Implementing an effective Identity and Access Management (IAM) strategy within large enterprises reduces the risk of sensitive data falling into the wrong hands, improves compliance, and increases efficiency across the organization as a whole. A lack of identity governance and administration can lead to excessive and redundant access to sensitive data, including overlooked active directory, applications, servers, and least privileged security policies.
Practicing effective “Identity Hygiene” means having the necessary visibility and remediation workflows in place to immediately reduce the risk of a breach by identifying and remediating excessive access issues and minimizing the cyber-attack surface of an organization's IT environment, keeping their most sensitive data safe and secure.
How have IAM strategies shifted over the past few years? What factors have impacted the shift?
Record-breaking increases in not only the frequency, but also the severity of data breaches and ransomware attacks over the past few years, coupled with a global pandemic that left many employees with no choice but to work remotely, has forced organizations to implement digital transformation initiatives quicker than expected as they accelerated their migration to cloud-native infrastructures. Threat actor groups have become more sophisticated and creative in their methods and tactics, and recent talent shortages in the cybersecurity industry have forced many organizations to rely on cloud and managed security services to protect their most sensitive and important data.
IAM strategies have shifted to utilize automation and cloud capabilities to reduce risk and govern environments both efficiently and effectively. Organizations are finding that making the move to the cloud and automated services can replace time-consuming manual efforts - saving valuable time and money in the process. Utilizing software-based IAM solutions with automated processes allows large enterprises to control who exactly has access to specific data, while enforcing security policies and access controls across an entire IT environment, all with one solution.
How has end-user sentiment changed over IAM? (common use of auth apps, etc. now in corp environments)
Unlike in previous years, there is an urgency and understanding that Identity and Access Management is a critical part of an IT security program. In response to high profile data breaches, such as the Okta breach or the SolarWinds attack, end-users are more aware that mitigating this risk is a priority.
98% of the organizations surveyed in an Identity Defined Security Alliance report said they experienced rapid growth in the number of their identities. Due to the shift to cloud-native infrastructures, attack surfaces areas for organizations have expanded significantly and become more complex. This study also found that 80% had fallen victim to an Identity-related breach in the past year. Identity is now the new security perimeter at the forefront of security leaders’ minds. Also, with shifting regulatory requirements across the globe, organizations are now in need of data governance and access management solutions to help stay in line with changing data protection measures.

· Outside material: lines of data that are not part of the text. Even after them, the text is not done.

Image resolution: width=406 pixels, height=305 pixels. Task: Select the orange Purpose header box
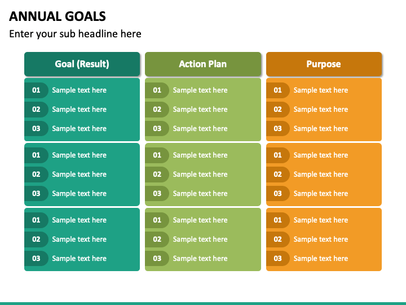(x=324, y=64)
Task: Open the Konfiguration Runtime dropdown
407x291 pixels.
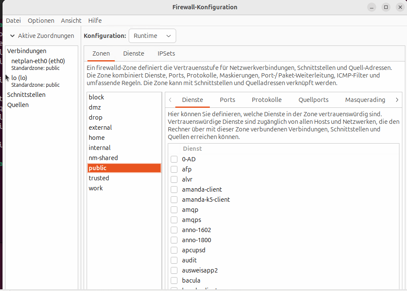Action: tap(152, 36)
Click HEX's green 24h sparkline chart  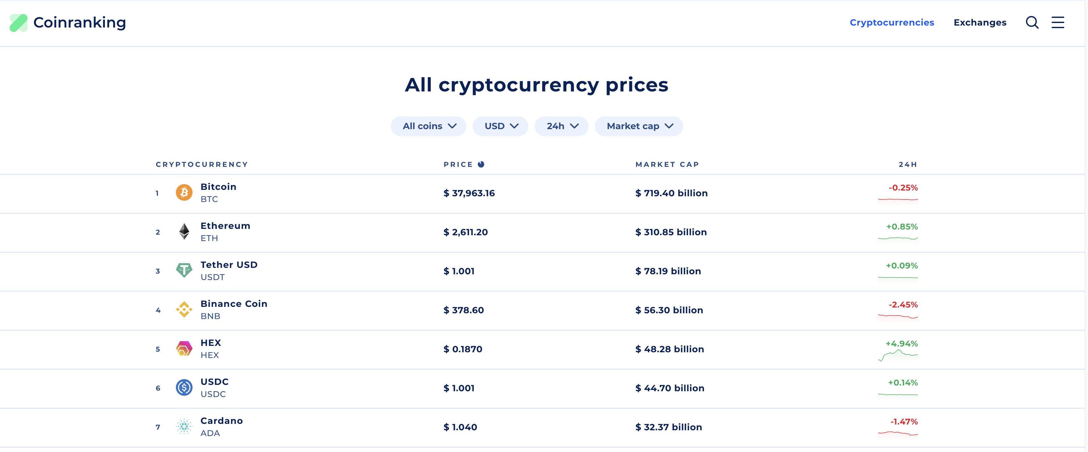pyautogui.click(x=898, y=357)
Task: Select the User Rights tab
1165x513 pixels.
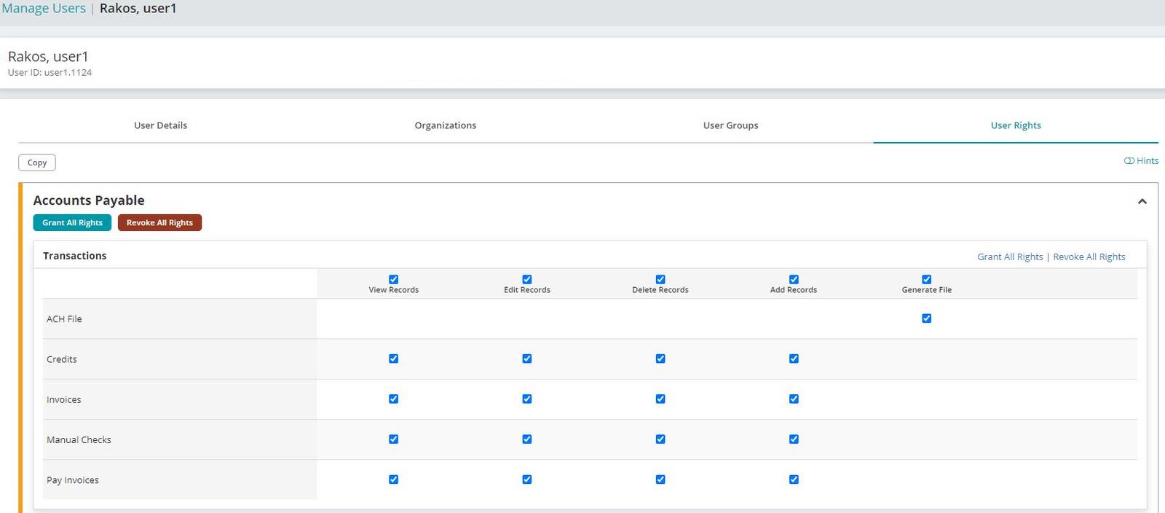Action: coord(1015,125)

What are some of the remaining challenges of IAM?
One of the biggest challenges companies face when implementing IAM is that they fail to fully “embrace the challenge.” IAM tools are not a one-size-fits-all solution that will fix all access governance woes. There needs to be an understanding that before anything is done, all stakeholders must be fully committed and ready for the change. A lack of strategy and understanding of IAM programs is holding back many organizations from tapping into effective and holistic Identity Hygiene. IAM programs are multi-year and multi-phase. The maturity model requires constant review and realignment on a regular basis.

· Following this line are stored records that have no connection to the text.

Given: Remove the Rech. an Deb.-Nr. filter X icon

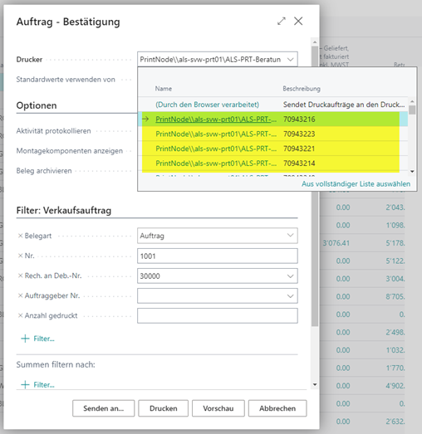Looking at the screenshot, I should (20, 276).
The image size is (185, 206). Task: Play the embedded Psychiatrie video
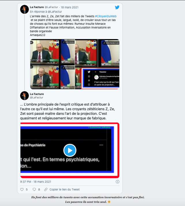click(x=70, y=150)
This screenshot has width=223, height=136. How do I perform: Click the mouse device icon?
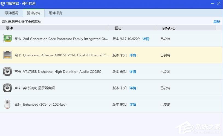tap(7, 104)
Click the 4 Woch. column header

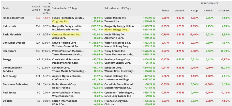coord(208,10)
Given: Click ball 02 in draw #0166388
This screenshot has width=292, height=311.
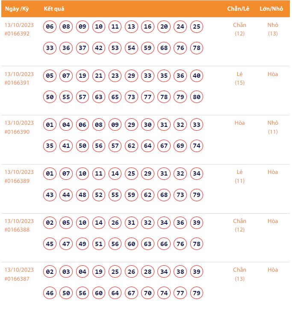Looking at the screenshot, I should (50, 223).
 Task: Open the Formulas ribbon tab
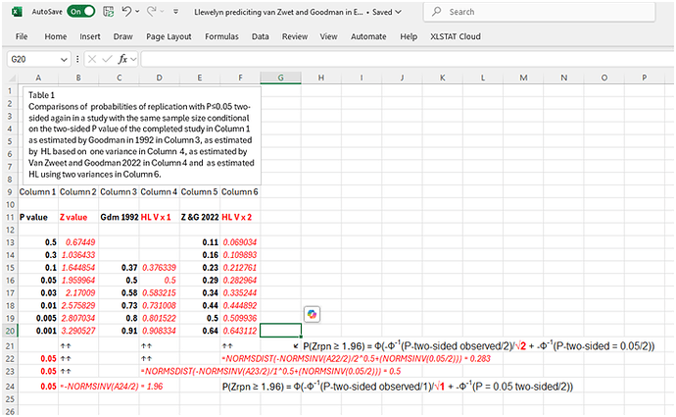pos(222,36)
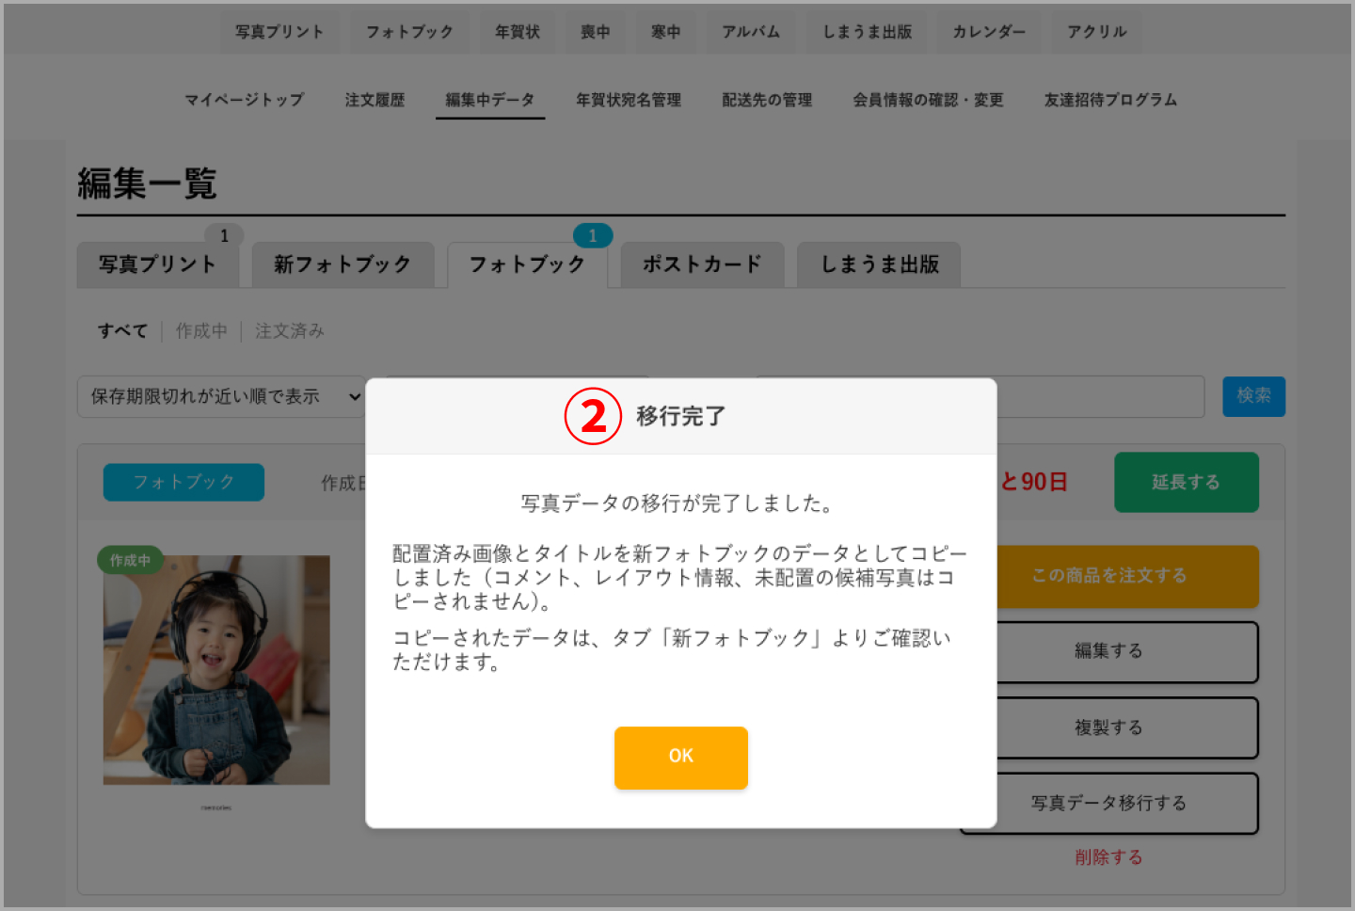Open the 編集する edit option
Screen dimensions: 1355x911
(1108, 651)
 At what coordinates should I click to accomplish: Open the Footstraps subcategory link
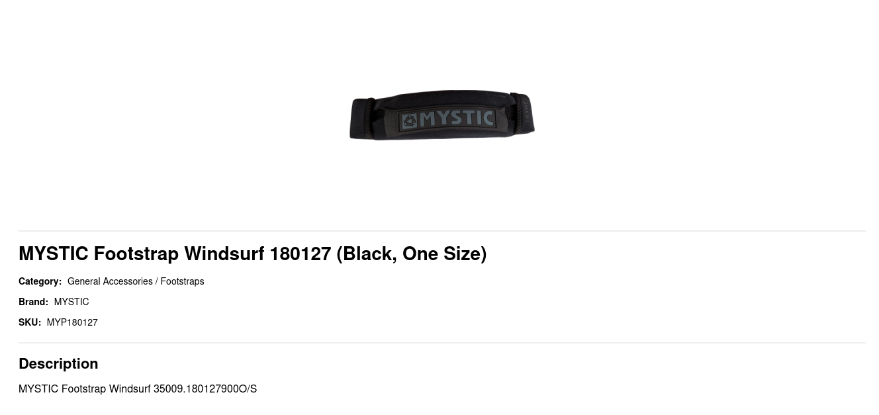click(x=182, y=281)
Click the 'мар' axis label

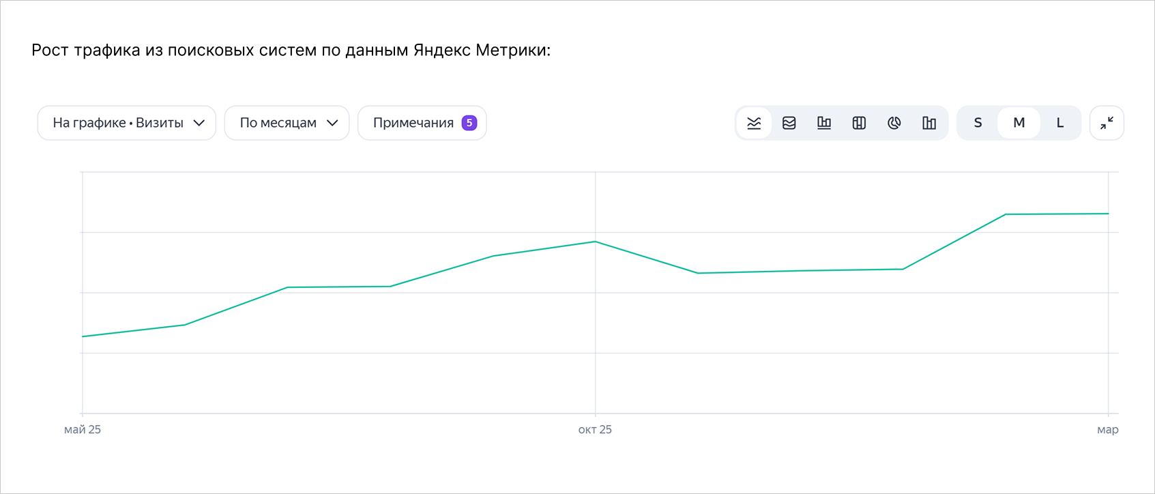click(x=1108, y=430)
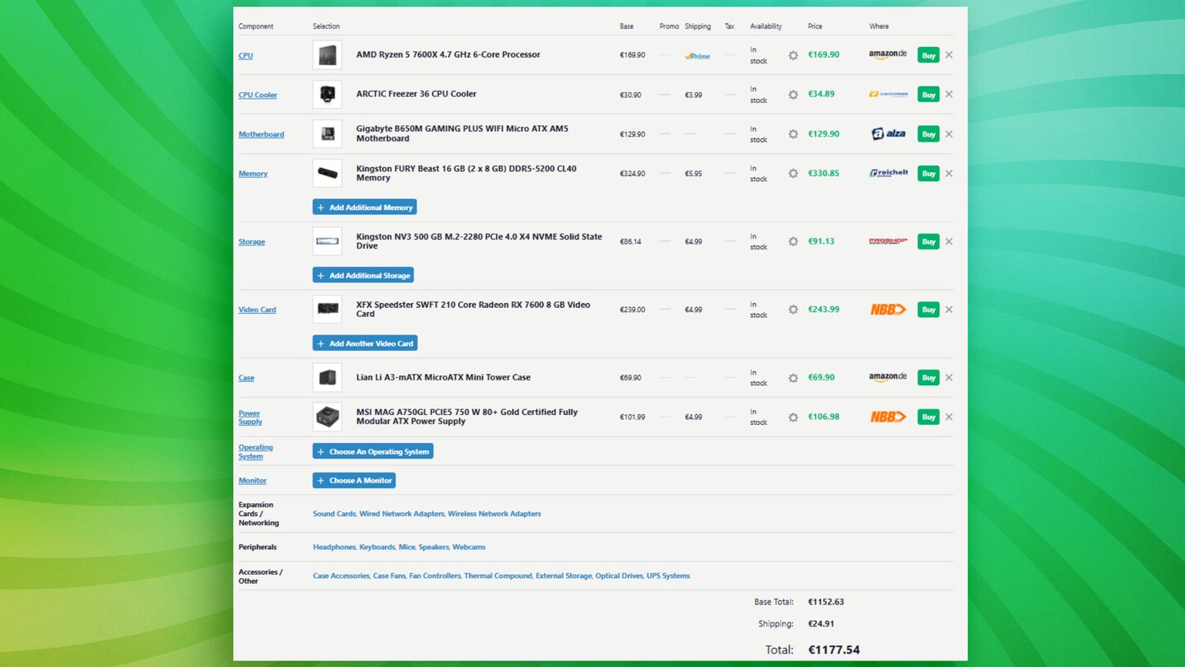The height and width of the screenshot is (667, 1185).
Task: Open the Thermal Compound accessories link
Action: [x=498, y=576]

Another challenge is incomplete implementation. This is where IT and security teams silo the parts of an IAM program between different attack surfaces. IAM needs to be approached holistically, where devices, applications, data, infrastructure, users, and processes are all taken into consideration. IAM is the foundation of an infosecurity program. It takes into account who has access to what, why, and when at all times. Organizations should pay special attention to the life cycle program implementation. While the IAM program achieves its maturity state, to prevent data breaches, preventing controls must be implemented. This can be a hefty and long-term undertaking, but it is absolutely worth it if done right.